When I met Ying again in Princeton in 1987 at first I was reluctant to ask about her family, especially Eugene. In Burma, the military government had published the information – that is, disinformation, that Eugene had fallen in battle, as a leader of the SSA (Shan State Army.) So it was only after our 3rd or 4th meeting that I broached tentatively to Ying “And Eugene?”
“What about him,” Ying said in her usual brusque manner, “He’s not dead. He’s alive and well in Canada.”
I knew I should not ask the details of how they got out of Burma, as it might endanger people who had helped them.
It was only in 1997, at a Free Burma Coalition meeting in LA, that I finally met up with U Eugene again. He did not seem much changed, smiling and laughing. His younger daughter, he said, takes after her aunt.
After that I’d see U Eugene every few years or few months. I interviewed him for radio and he wrote up a message in Shan. He said he taught himself Shan as a young adult.
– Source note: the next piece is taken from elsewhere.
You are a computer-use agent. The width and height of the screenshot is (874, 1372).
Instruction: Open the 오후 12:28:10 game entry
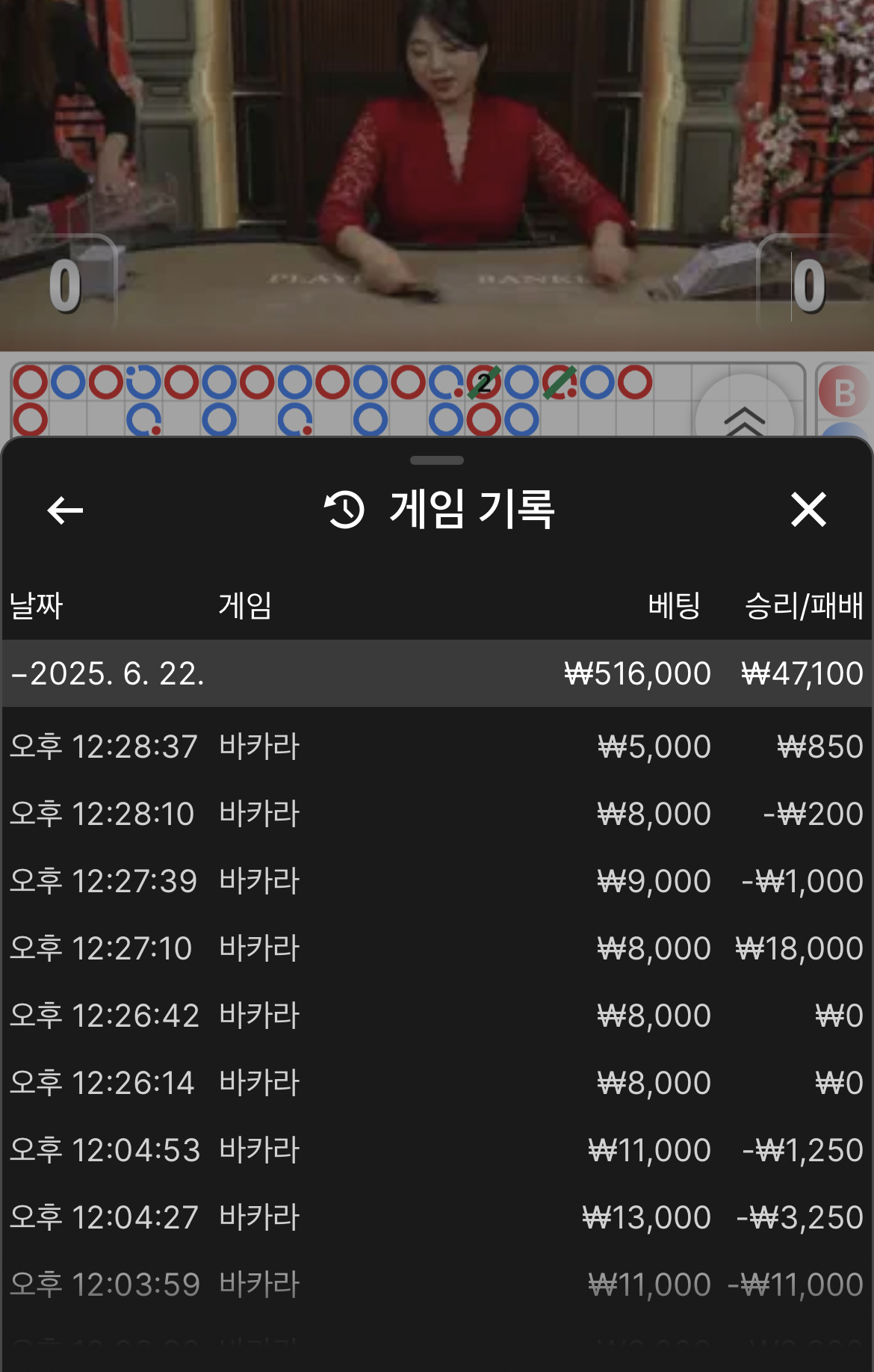pos(437,814)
In 2000 when The White Umbrella was published I was all set to go and interview his mother the Mahadevi. But she was starting to loose her memory and Eugene was out of the country traveling, and then I got sick myself, and so I returned the air ticket that work had issued for me.
I do regret it now.
But around 1995 I did have a chance to thank his mother in person for saving our family during the war.
1995 was the first year I went on the circuit, talking openly about my thoughts on Burma. Canadian Friends of Burma invited my mentors, Josef Silverstein and Ronald Findlay and me, to some of the first activist conferences on Burma, in Toronto and in Alberta. Since I have known Dr. Silverstein since 1984 and Dr. Findlay since the 1960s, it was good to step out onto the contentious Burmese arena with trusted mentors close at hand.
In Alberta I was standing at the podium reading my paper, when there was a soft rustling, like the sound of leaves in Autumn, riffled by a breeze.
“Riffled” I just see in my dictionary, is the sound of pages being turned quickly, and it sounded like all the 40-50 people in the room were turning over their notepaper at the same time.
I could not understand it; my paper must be boring them.
Then I understood as a diminutive figure with white hair walked in.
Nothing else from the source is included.